If you’re an EU national studying part-time in England, you might be able to get a Tuition Fee Loan to cover your tuition fees.
How much you can get depends on:
- how much your university or college charges
- when you started your course
You can apply for a Tuition Fee Loan of up to £6,935 if you're studying at an eligible uni or college.
You have to pay back any loans you borrow, but not until you’ve finished or left your course, and your income is over the repayment threshold.
Course intensity is how long it takes to complete a part-time course, compared to the equivalent full-time course.
You must be studying at an intensity of at least 25% to be eligible for a Tuition Fee Loan.
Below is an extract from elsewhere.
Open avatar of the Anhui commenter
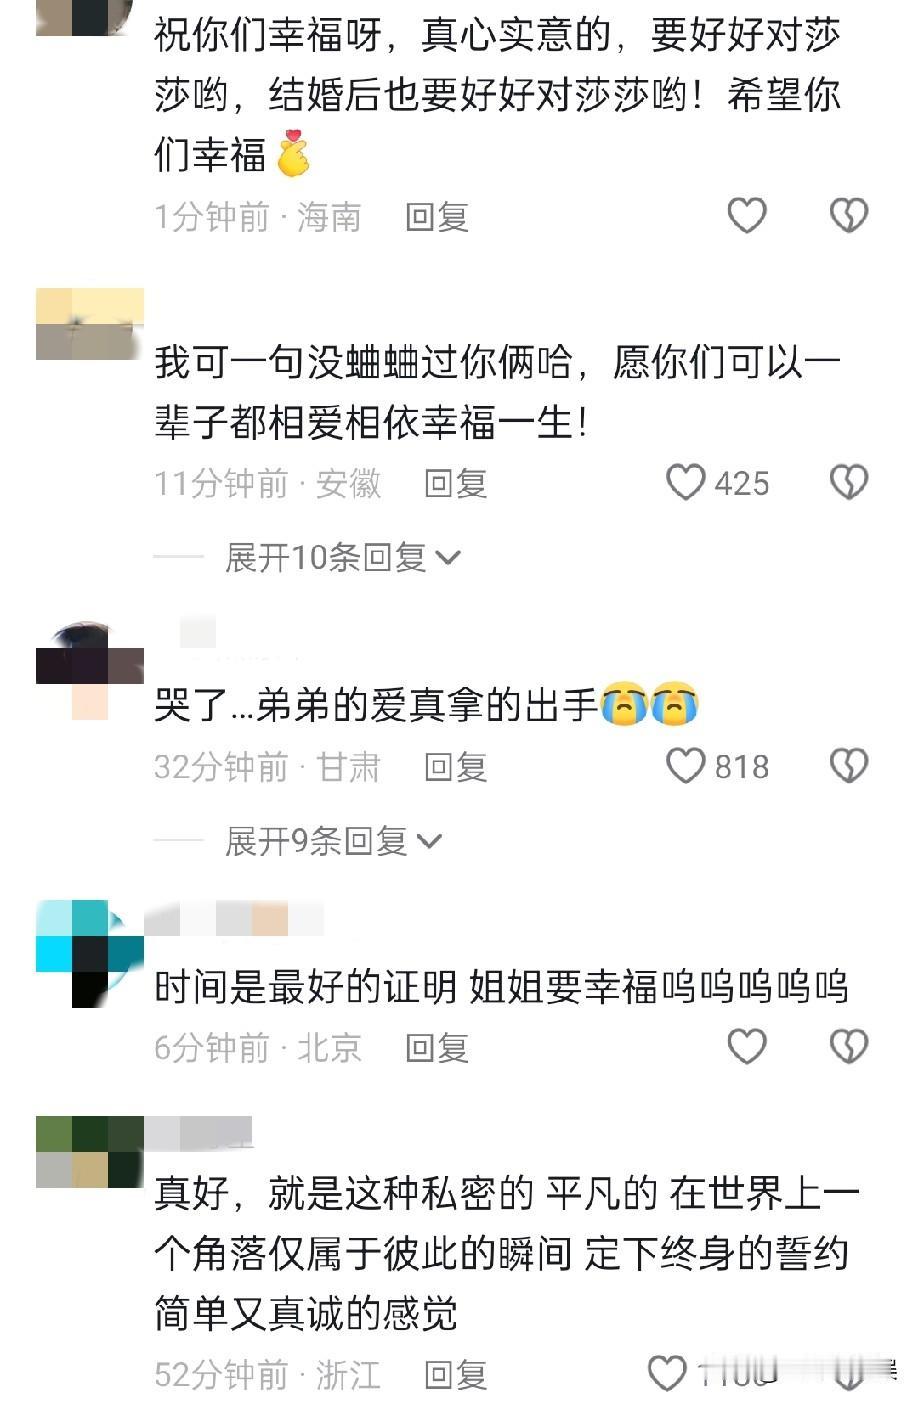The width and height of the screenshot is (918, 1402). click(90, 324)
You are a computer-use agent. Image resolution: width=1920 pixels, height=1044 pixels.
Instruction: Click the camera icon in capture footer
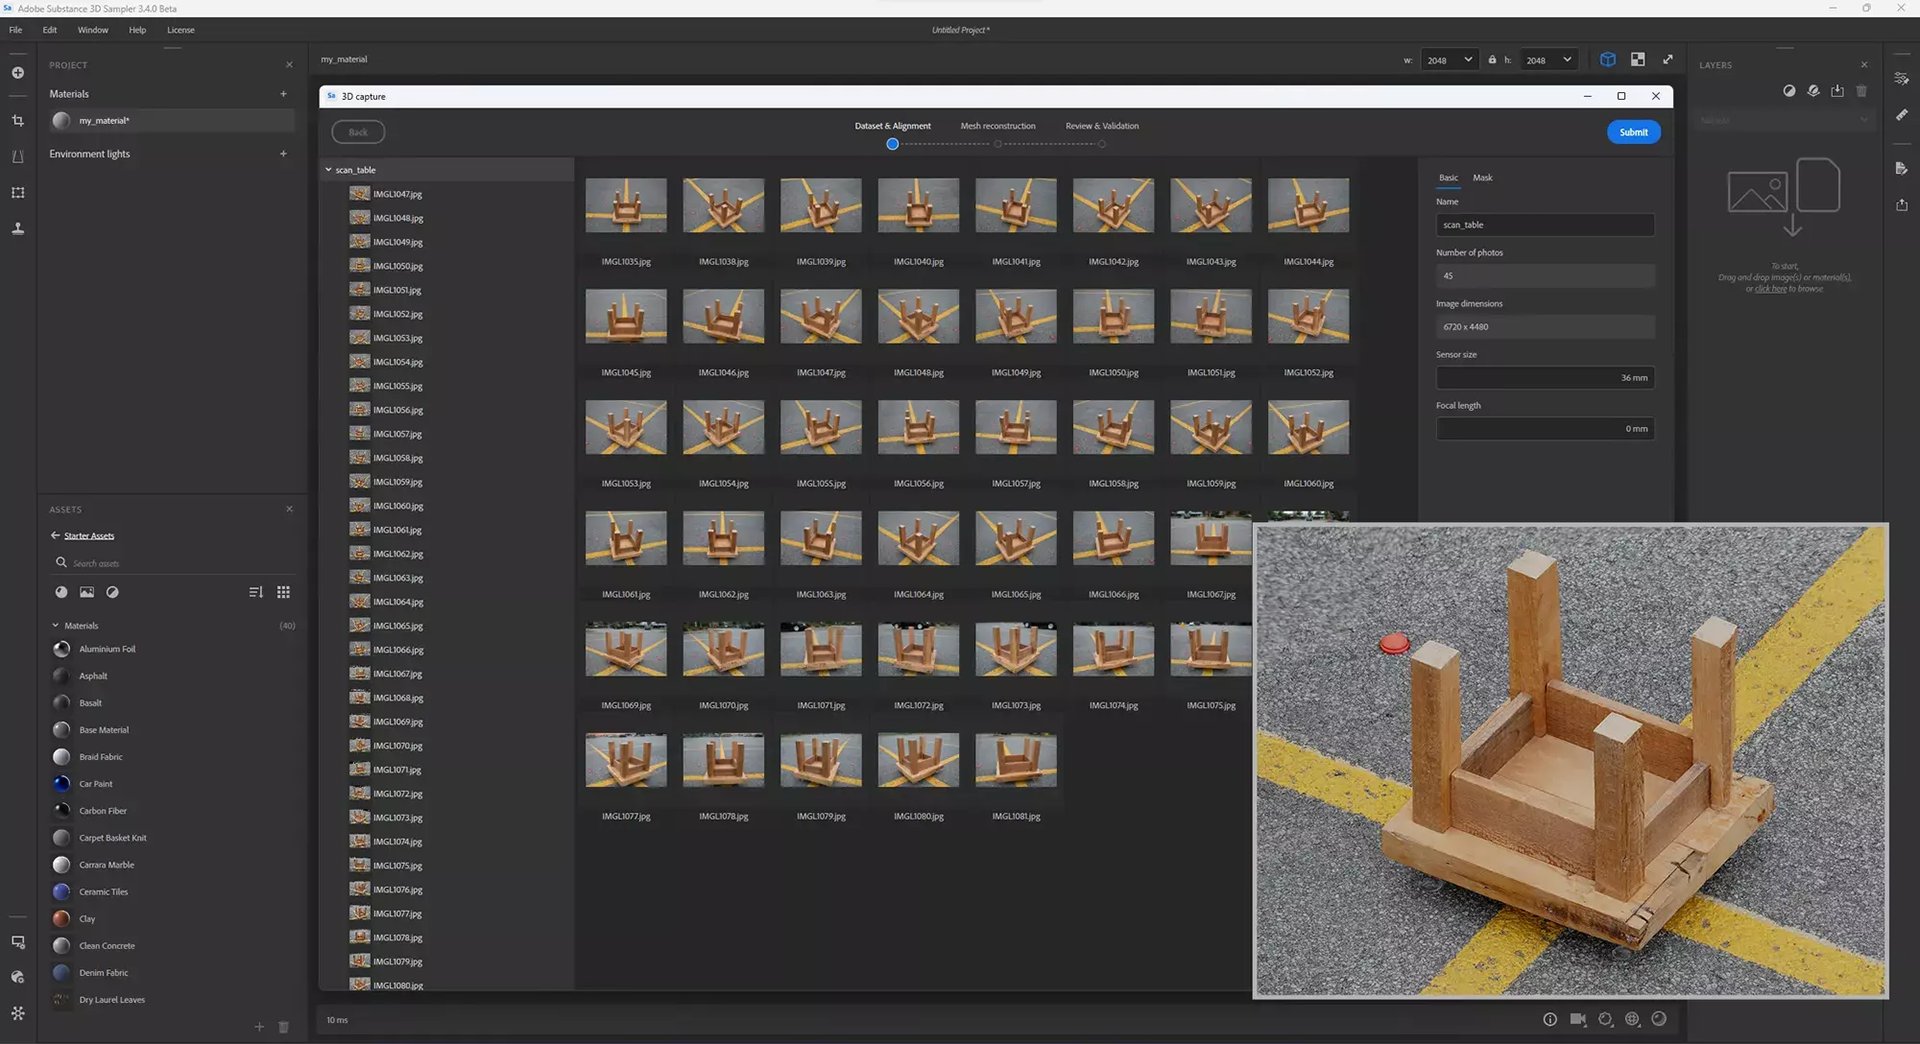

This is worked out by taking the number of part-time units you’ll be studying in the academic year, and dividing it by the number of units you would complete in one academic year if you were studying your course full-time. For example, 60 part-time units divided by 120 full-time units, multiplied by 100, equals 50% course intensity.
- be an EU national, or the family member of an EU national
- have lived in the EEA or Switzerland for at least three years before the first day of the first academic year of your course
- be studying a course that qualifies for student finance
Your course must lead to a recognised higher education qualification. The most common examples include:
- first degree (such as a BSc, BA, or BEd)
- foundation degree
- Diploma of Higher Education (DipHE)
- Higher National Diploma (HND)
- Higher National Certificate (HNC)
- Postgraduate Certificate in Education (PGCE)
- Initial Teacher Training (ITT)
- Certificate of Higher Education
- integrated master’s
If you’re not sure whether your course qualifies, you should check with your university or college.
If you've studied before
You can usually only get student finance for your first higher education course. If you’ve already studied a higher education course, you might not get help for a second.
You can have a maximum of 16 years of part-time funding.
If you haven’t got enough years of funding left to cover your course, you’ll usually have to cover some of the cost yourself.
Your university or college
You must be studying at an eligible university or college in England.
You need to register at your uni or college before Student Finance England can make your first payment. You’ll usually do this in the first week of your course, and you may have to take your Student Finance Entitlement letter with you.
Student Finance England will pay your Tuition Fee Loan or fee grant directly to your university or college in three instalments during the academic year.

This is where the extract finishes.